Siamo davvero forti in Italia! Avvicinandosi la data per varare la Legge di stabilità (ex legge finanziaria) i nostri governanti annunciavano la possibilità di diminuire la pressione fiscale, abbassando le aliquote che durante la dichiarazione dei redditi colpiscono i redditi più bassi (quindi meno imposte da pagare).
In tutta Europa si diceva quanto fosse bravo il nostro Presidente del Consiglio, Prof. Monti, che riusciva a mirare al pareggio di bilancio anche prevedendo tagli alle imposte e tasse.
Oggi possiamo constatare come la Legge di stabilità è stata definita dal Governo, ma senza la riduzione delle aliquote delle imposte dirette, mentre l’aliquota IVA continua ad aumenta di un punto (dal 21% al 22%). Però, bontà loro, senza il mancato aumento dell’aliquota IVA ridotta del 10% e senza la retroattività (e ci mancherebbe altro) dei tagli sulle detrazioni d’imposta per il 2012 che invece ci saranno dal 1° gennaio 2013.

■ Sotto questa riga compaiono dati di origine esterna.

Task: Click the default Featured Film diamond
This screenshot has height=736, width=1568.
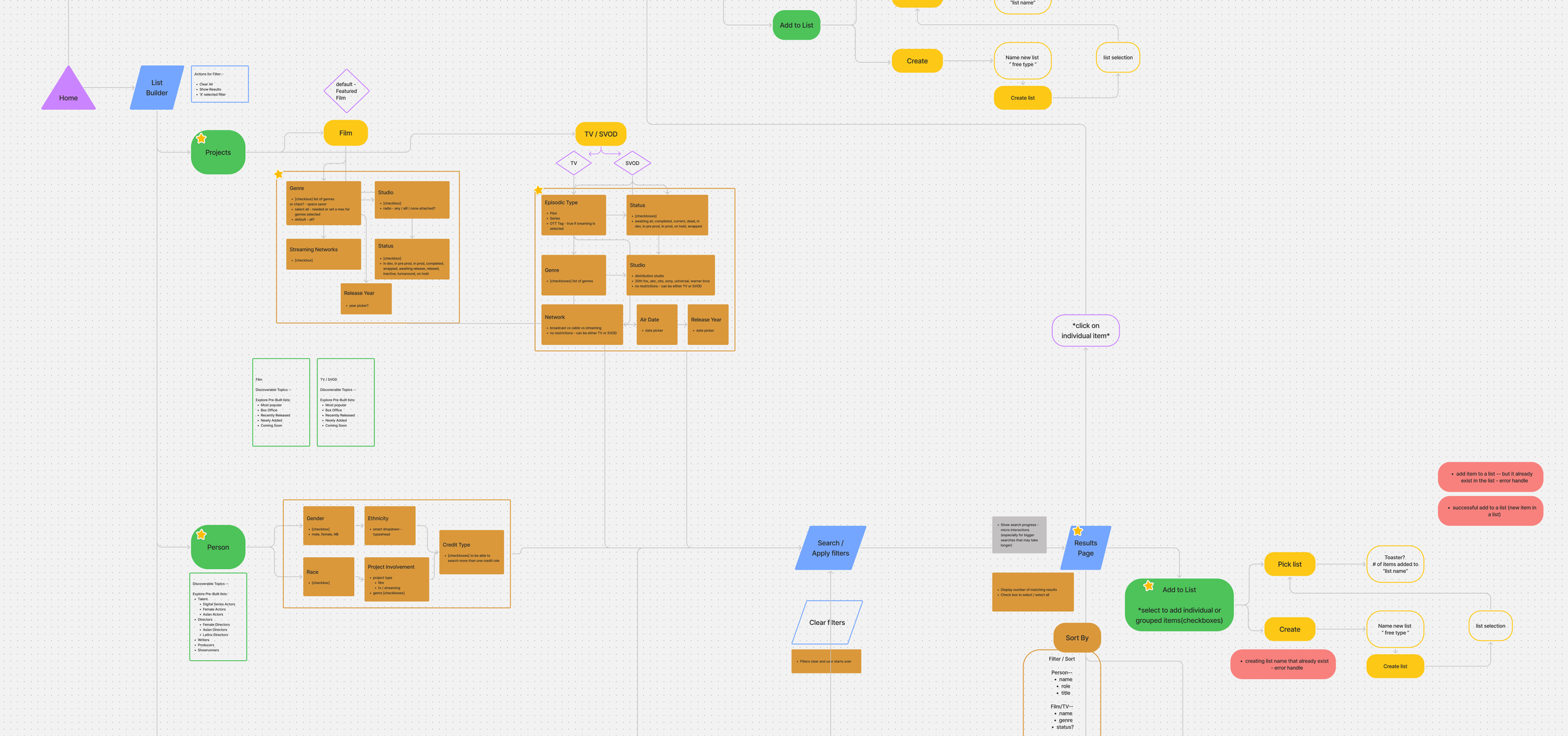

Insomma, per dirlo con parole semplici, la pressione fiscale aumenta ancora e con i tagli delle detrazioni dal 2014 per il 2013, aumenterà ancora di più. Il tutto in attesa di vedere se avanzano soldi per il così detto “cuneo fiscale” (che dovrebbe mirare a garantire un alleggerimento degli oneri fiscali a carico delle imprese attraverso una diminuzione del divario tra il costo del lavoro sostenuto dall’ impresa e la retribuzione netta spettante al lavoratore).
Pare che nessuno capisca (tranne i contribuenti che le imposte e tasse le pagano davvero) che se uno Stato aumenta le tasse oltre un certo limite, le imprese chiudono, si trasferiscono altrove oppure scompaiono dal radar fiscale (evadono). La conseguenza è che le entrate fiscali diminuiscono.
Come fare? La risposta è semplice, oltre alla lotta all’evasione (di cui spesso si parla) occorre diminuire la pressione fiscale quando, come in Italia, è troppo alta. In certi casi tagliare le aliquote fiscali porta a un incremento delle entrate. In Italia, probabilmente, avverrebbe proprio questo.
L’economista Laffer, negli anni 70, riuscì a convincere di detta teoria l’allora candidato repubblicano alle presidenziali del 1980, Ronald Reagan, attraverso un grafico (la curva di Laffer). Si tratta di una curva a campana che mette in relazione il reddito nazionale con le imposte e tasse pagate dai contribuenti.
Se indichiamo sull’asse delle ascisse le aliquote e sulle ordinate il gettito. Spostandosi verso destra, all’aumentare delle aliquote, il gettito dapprima cresce, una volta raggiunto il massimo, inizia a decrescere. In particolare si può verificare che si riesce ad avere lo stesso gettito con aliquote diverse (una molto più basse dall’altra).
Sempre per dirla con parole semplici: all’aumentare dell’aliquota, poiché il debito di imposta aumenta, il beneficio di cui un soggetto gode lavorando per un’ora al netto di imposta si riduce sempre di più.
Vediamo l’esempio illustrato in : www.ilcrocevia.net/innovazioni/tasse/invenzioni01.html
Supponiamo che ad esempio ci sia una tassazione pari a 10 minuti per ora, cioè l’individuo per ogni ora di lavoro, lavora 50 minuti per sé e 10 per lo Stato. Immaginiamo che l’imposta cresca e sia pari al 50%, quindi per ogni ora di lavoro è come se l’individuo lavorasse 30 minuti per sé e 30 per lo stato. Un ulteriore crescita del peso dell’imposta comporta che i minuti di lavoro per lo Stato crescono mentre diminuisce la parte a disposizione del singolo. Porebbe accadere che il nostro soggetto sia costretto, data l’aliquota elevata, a lavorare 50 minuti per lo Stato e 10 per sé. Tale fatto potrebbe indurre l’individuo a modificare la scelta tra tempo libero (ndr: o evadere) e lavoro, favorendo il primo e causando una riduzione del reddito imponibile.
Questo spiega il perché con un reddito elevato e aliquota bassa, riusciamo ad ottenere lo stesso gettito che si ha dove l ‘aliquota è alta ma il reddito è basso.
Se è possibile raggiungere lo stesso gettito con due aliquote è meglio scegliere quella che ha effetti distorsivi minori sull’attività privata, cioè l’aliquota più bassa.